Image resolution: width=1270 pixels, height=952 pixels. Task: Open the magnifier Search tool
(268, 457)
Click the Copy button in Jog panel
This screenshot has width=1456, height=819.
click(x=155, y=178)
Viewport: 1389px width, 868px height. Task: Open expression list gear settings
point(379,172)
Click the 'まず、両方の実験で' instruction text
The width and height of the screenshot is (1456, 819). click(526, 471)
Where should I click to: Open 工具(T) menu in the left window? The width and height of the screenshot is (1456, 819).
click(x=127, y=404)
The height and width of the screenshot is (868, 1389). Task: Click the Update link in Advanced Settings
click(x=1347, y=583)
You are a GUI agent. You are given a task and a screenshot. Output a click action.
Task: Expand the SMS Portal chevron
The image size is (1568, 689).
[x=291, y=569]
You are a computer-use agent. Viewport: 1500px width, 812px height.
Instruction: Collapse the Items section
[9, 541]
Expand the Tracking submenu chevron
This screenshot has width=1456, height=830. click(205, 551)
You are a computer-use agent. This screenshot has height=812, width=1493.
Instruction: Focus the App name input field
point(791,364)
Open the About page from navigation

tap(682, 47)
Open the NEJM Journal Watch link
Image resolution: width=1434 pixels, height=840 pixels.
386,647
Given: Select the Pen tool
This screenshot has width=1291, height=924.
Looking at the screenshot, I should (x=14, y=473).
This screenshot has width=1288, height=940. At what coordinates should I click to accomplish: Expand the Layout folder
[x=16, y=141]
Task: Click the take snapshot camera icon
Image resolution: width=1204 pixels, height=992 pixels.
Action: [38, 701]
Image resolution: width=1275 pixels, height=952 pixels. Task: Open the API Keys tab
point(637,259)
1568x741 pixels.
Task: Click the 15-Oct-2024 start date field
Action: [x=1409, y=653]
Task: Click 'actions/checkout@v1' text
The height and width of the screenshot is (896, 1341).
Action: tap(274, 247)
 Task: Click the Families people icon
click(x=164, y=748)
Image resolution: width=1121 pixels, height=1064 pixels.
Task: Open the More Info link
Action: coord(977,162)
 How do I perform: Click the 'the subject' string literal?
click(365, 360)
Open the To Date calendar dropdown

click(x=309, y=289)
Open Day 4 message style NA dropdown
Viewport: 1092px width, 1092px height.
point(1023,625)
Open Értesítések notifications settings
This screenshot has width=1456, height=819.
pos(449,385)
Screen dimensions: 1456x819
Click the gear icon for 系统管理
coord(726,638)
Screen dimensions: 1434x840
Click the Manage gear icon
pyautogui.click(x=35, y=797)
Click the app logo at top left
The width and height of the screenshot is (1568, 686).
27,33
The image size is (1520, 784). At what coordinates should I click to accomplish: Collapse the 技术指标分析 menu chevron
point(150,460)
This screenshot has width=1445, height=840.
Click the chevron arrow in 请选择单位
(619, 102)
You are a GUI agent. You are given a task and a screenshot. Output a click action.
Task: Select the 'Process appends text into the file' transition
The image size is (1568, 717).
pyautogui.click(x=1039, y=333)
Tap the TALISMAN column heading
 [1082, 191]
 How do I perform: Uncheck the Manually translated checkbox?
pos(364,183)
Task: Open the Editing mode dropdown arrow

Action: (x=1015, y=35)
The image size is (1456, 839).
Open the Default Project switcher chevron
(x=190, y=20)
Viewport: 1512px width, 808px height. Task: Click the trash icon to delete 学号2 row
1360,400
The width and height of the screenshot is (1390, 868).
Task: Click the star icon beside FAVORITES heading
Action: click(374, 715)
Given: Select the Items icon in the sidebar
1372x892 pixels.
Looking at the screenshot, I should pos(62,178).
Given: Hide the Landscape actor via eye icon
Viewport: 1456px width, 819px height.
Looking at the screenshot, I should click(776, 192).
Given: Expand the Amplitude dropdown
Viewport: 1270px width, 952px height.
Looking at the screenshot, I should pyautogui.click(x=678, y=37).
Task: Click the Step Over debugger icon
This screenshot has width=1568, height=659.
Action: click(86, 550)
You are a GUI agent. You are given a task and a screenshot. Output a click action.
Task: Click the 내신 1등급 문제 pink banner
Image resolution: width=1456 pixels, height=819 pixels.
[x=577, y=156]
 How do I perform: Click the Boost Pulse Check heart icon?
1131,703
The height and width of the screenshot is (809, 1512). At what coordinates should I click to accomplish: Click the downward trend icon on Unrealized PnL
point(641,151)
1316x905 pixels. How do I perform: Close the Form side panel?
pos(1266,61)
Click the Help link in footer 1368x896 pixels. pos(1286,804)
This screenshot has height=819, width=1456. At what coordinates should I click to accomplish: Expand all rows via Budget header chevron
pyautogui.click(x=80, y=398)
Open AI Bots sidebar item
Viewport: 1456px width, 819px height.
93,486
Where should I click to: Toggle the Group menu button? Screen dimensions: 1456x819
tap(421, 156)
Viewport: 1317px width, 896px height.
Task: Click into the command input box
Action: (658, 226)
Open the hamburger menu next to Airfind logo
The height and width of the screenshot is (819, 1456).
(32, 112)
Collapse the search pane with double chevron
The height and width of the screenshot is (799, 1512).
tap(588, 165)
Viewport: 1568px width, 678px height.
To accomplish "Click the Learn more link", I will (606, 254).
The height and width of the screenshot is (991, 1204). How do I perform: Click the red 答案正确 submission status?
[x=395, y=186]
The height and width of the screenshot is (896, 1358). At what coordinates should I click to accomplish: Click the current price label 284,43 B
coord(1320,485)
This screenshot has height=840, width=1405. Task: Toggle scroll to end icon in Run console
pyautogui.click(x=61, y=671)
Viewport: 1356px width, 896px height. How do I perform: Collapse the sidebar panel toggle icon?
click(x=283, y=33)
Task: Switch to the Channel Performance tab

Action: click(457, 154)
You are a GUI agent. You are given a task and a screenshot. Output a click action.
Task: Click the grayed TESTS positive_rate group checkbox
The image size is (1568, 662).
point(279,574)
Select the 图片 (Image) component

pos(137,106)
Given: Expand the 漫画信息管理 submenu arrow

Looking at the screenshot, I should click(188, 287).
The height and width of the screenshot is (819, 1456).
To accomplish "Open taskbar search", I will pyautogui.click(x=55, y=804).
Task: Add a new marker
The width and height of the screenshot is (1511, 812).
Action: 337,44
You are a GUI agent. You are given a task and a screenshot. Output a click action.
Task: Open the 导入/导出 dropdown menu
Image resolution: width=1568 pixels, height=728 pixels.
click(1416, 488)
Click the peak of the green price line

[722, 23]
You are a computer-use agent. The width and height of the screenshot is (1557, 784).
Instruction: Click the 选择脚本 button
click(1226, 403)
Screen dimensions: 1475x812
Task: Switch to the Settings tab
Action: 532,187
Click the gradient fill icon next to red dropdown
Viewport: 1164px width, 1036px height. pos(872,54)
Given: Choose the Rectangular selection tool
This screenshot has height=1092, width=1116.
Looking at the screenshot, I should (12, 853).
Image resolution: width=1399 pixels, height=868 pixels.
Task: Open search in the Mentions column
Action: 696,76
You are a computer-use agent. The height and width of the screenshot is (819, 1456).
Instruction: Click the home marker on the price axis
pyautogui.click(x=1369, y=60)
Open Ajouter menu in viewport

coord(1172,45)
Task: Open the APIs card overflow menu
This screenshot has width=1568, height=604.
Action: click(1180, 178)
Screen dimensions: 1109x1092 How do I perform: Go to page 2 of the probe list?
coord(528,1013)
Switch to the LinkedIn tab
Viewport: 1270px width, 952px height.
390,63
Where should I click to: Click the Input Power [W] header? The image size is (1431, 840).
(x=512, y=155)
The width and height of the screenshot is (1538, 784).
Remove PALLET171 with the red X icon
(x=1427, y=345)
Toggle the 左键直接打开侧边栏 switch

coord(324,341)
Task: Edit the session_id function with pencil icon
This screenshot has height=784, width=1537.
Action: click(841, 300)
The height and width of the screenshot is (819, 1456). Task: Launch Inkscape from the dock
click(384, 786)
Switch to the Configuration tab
____________
Instructions for the task:
Reproduce every line from the entries that holds the word "computer".

Completed exercise:
You are a computer-use agent. Viewport: 1500px width, 812px height.
You are a computer-use agent. This screenshot has height=812, width=1493.
You are a computer-use agent. The width and height of the screenshot is (1557, 784).
You are a computer-use agent. The height and width of the screenshot is (819, 1456).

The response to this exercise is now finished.